These days I have been wondering how Ubuntuusers would feel if there was a way for commercial software to be running in Ubuntu? Would you think it was useful to find a way to let commercial and non open-source software run on a Linux machine and give the community access to it? What do you miss most here from the commercial Software world?

How could such a solution be designed - running open and "shut" software on one Ubuntu OS? Or do you think that's just not the way to do it? Just wondering..

zenwhen
January 9th, 2006, 01:19 PM
There is already a lot of commercial software for Ubuntu. Cedega, Nero, VMware, and Crossover Office are a few examples.

mcduck
January 9th, 2006, 01:51 PM
For basic things I can't see any reason why I would pay for software if I can get just as good (read: often better) softs for free. But when there's no free software to do the thing it would be nice if some was at least available for money..

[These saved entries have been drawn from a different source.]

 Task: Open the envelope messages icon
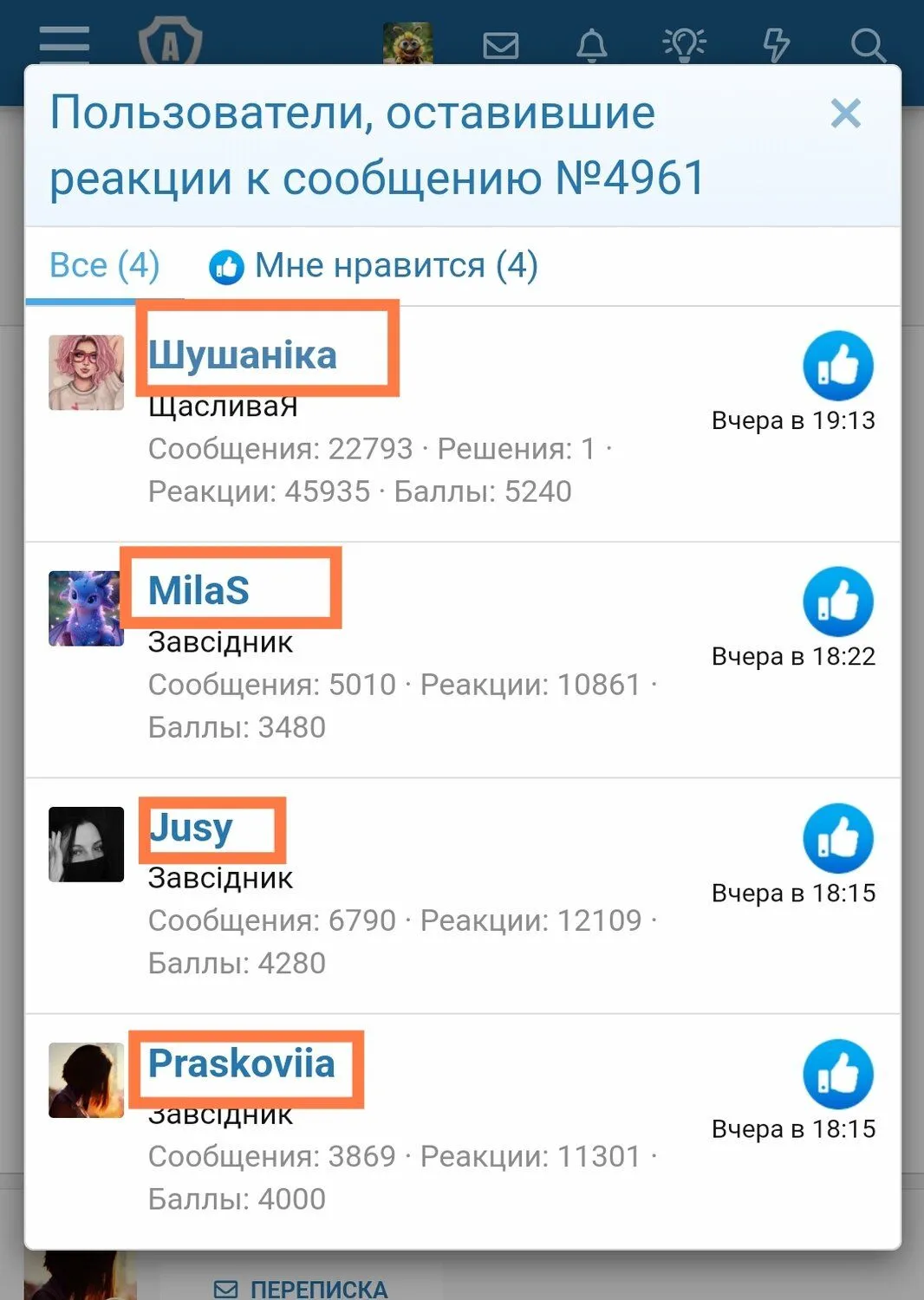(501, 45)
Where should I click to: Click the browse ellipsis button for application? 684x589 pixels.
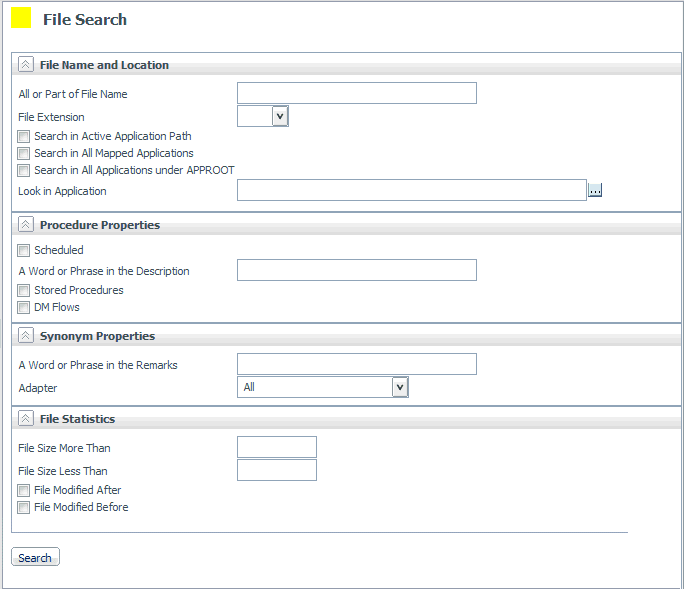point(595,190)
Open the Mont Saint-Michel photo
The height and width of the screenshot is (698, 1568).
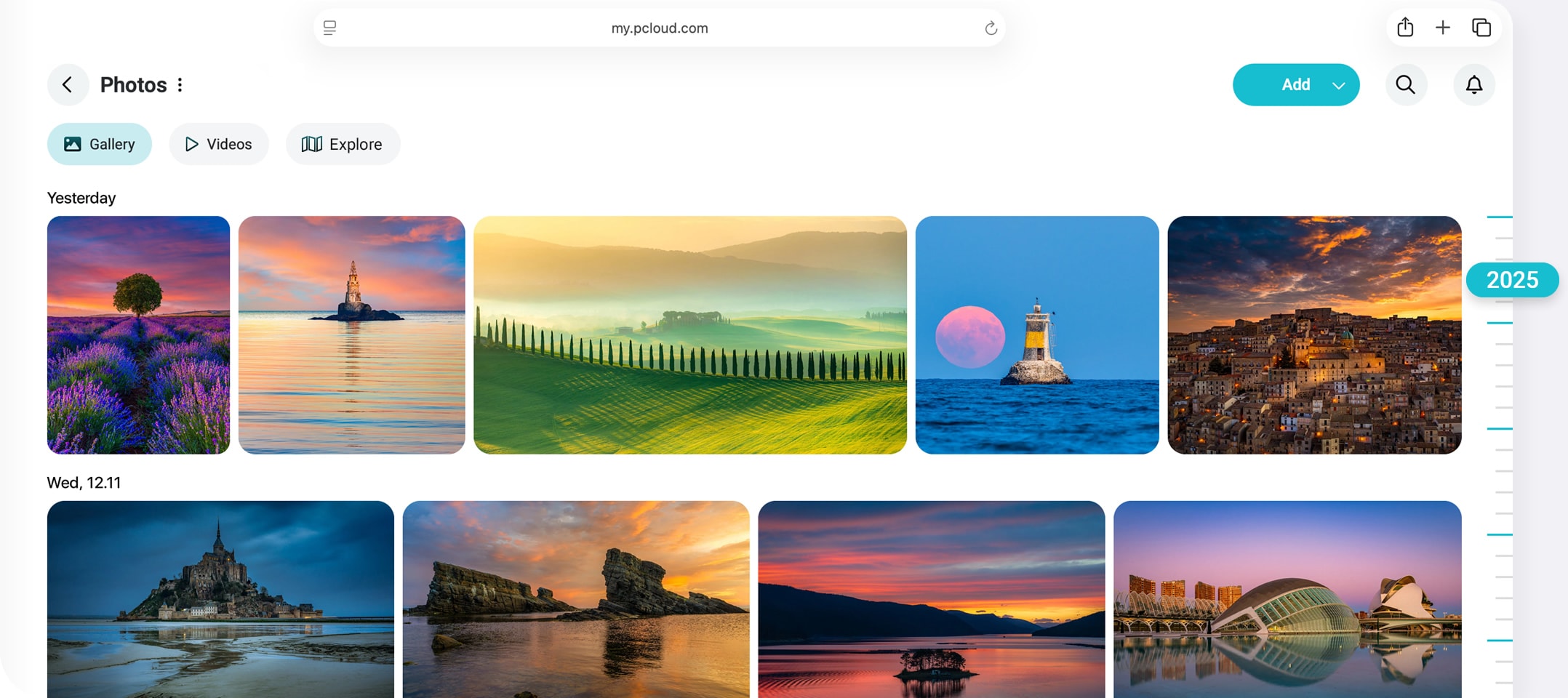[220, 598]
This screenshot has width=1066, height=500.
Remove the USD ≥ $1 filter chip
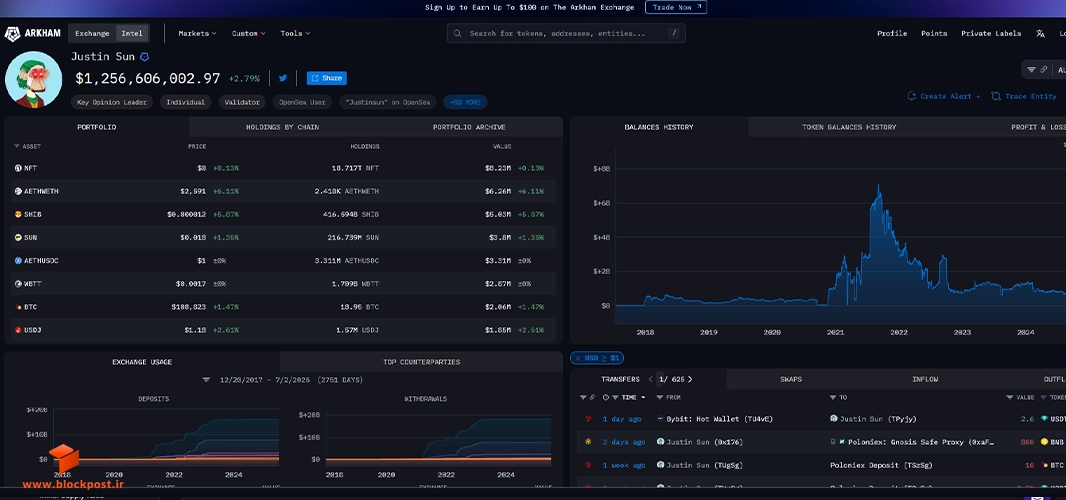pos(578,358)
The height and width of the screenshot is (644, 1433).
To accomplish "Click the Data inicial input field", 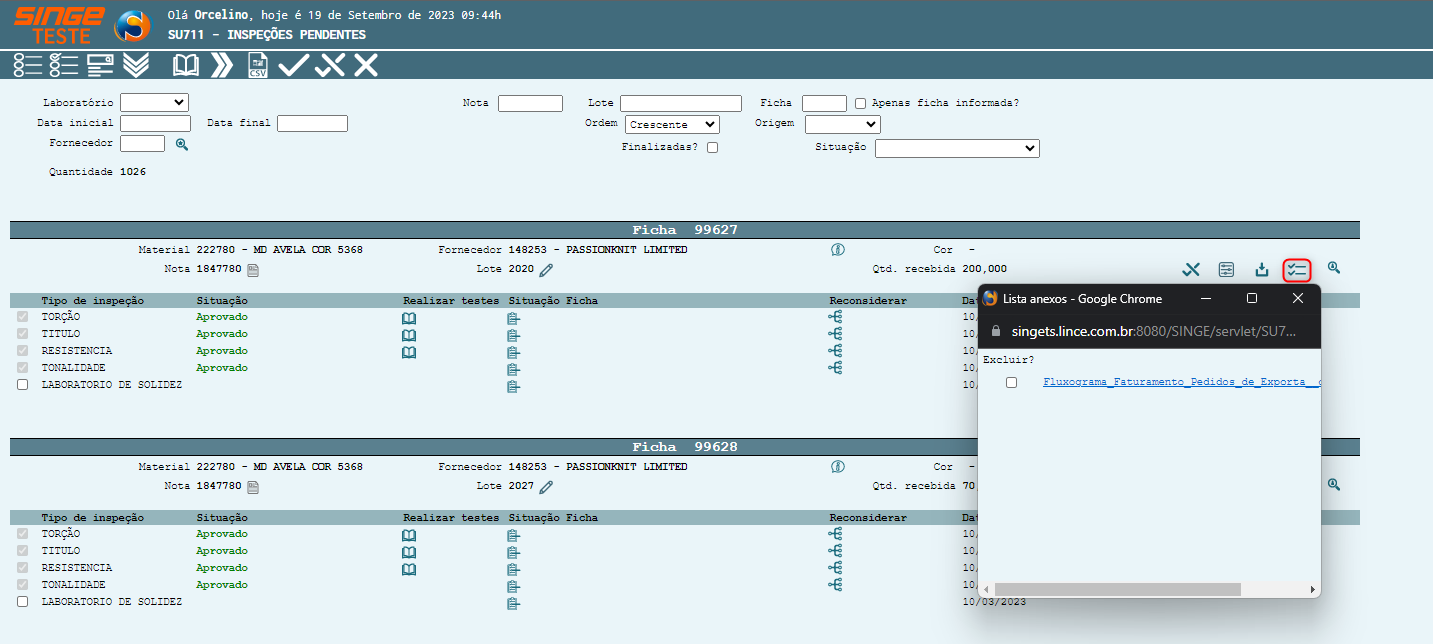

I know that Blender is pretty good 3D app, but it's not even close to commercial apps like 3DS MAX or Maya yet. (Lucky me, there IS Maya for Linux). For audio/music production there are some apps available for Linux, but none of those are as polished as Ableton Live, Cubase etc are so again, I'd buy these softs if I could. Gimp is very good for many things, but it still misses some features that are needed for print works, so ability to buy and run Photoshop would be nice..

Anyway, isn't that freedom too? You're free to use commercial software if you want to..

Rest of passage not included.